Richie Hawtin will perform under his F.U.S.E. moniker, for only the second time in his 30-year-plus history
IRCAM (the Institute for Research and Coordination in Acoustics/Music) Parisian concert season Electro-Odyssée this year invites world-renowned electronic musician Richie Hawtin to perform under his F.U.S.E. moniker, for only the second time in his 30-year plus history. The performance will feature entirely new original ambient and improvised material.
Now occupying a uniquely iconic position and exploratory route to electronic music composition and an exciting re-evaluation of what a modern composer can be the pioneering electronic musician will explore techno’s early relationship with minimalist pioneer Steve Reich.
Richie Hawtin states: “The FUSE Live project is an exploration into live ambient repetitions, creating soundscapes that are both hypnotic and consuming. In the tradition of Steve Reich, the performance uses a reduced set of sounds and parameters, focusing on varying loop points for progressions and movement. The shows unfold in real-time, created for the moment, while within the moment”

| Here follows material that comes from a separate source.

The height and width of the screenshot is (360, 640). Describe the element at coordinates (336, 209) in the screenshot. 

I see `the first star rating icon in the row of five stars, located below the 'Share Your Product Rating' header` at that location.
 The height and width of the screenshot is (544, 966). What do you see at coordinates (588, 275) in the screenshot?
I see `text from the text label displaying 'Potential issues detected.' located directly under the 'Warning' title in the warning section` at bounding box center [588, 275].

Combining an international performance festival with the multidisciplinary academy anchored in the original concept of pairing scientists and artists together; IRCAM is one of the world’s largest public research centres dedicated to both musical expression and scientific research.
Electro-Odyssée exists to broaden the expressive power of electronic music. A sonic odyssey for contemporary and experimental music. In the unique Parisian concert location of IRCAM artistic sensibilities collide with scientific and technological innovation around its three principal activities — creation, research, and transmission.
Long called “the most original musical thinker of our time” (The New Yorker) and “among the great composers of the century” (The New York Times), Steve Reich’s most groundbreaking and definitive works rose through the 1960s and 1970s suggestively laying the foundational inspiration for a new electronic genre movement in Detroit in the early 1990’s.
Was minimal techno inspired by Steve Reich?
Steve Reich and Richie Hawtin’s parallel paths are noteworthy groundbreaking and precise on both technical and artistic levels, each bold masterful ambassador for their music’s forward-looking potential, Regardless of the technology used; Richie Hawtin’s visionary process of probing the ways we experience the boundaries of electronic music remains consistent – pushing musical eco-systems, emerging technologies, and artistic performances that shift the centre of composition away from complexity unlocking a new language of brutal simplicity.
British-born, Canadian-raised, Richie Hawtin rose to fame in the emergence and boom of techno music in the early 1990s, cutting his teeth in the scene’s Detroit clubs and warehouse parties, having been instrumental in the emergence of minimal techno, and his recordings and iconic albums as Plastikman and F.U.S.E. In 2023, he marked thirty years since his debut album as Plastikman (‘Sheet One’) was released on Mute Records and “changed the landscape of electronic music forever”. It was also the same year, 1993, that the experimental electronic F.U.S.E. album ‘Dimension Intrusion’ was released on the pioneering electronic label Warp Records.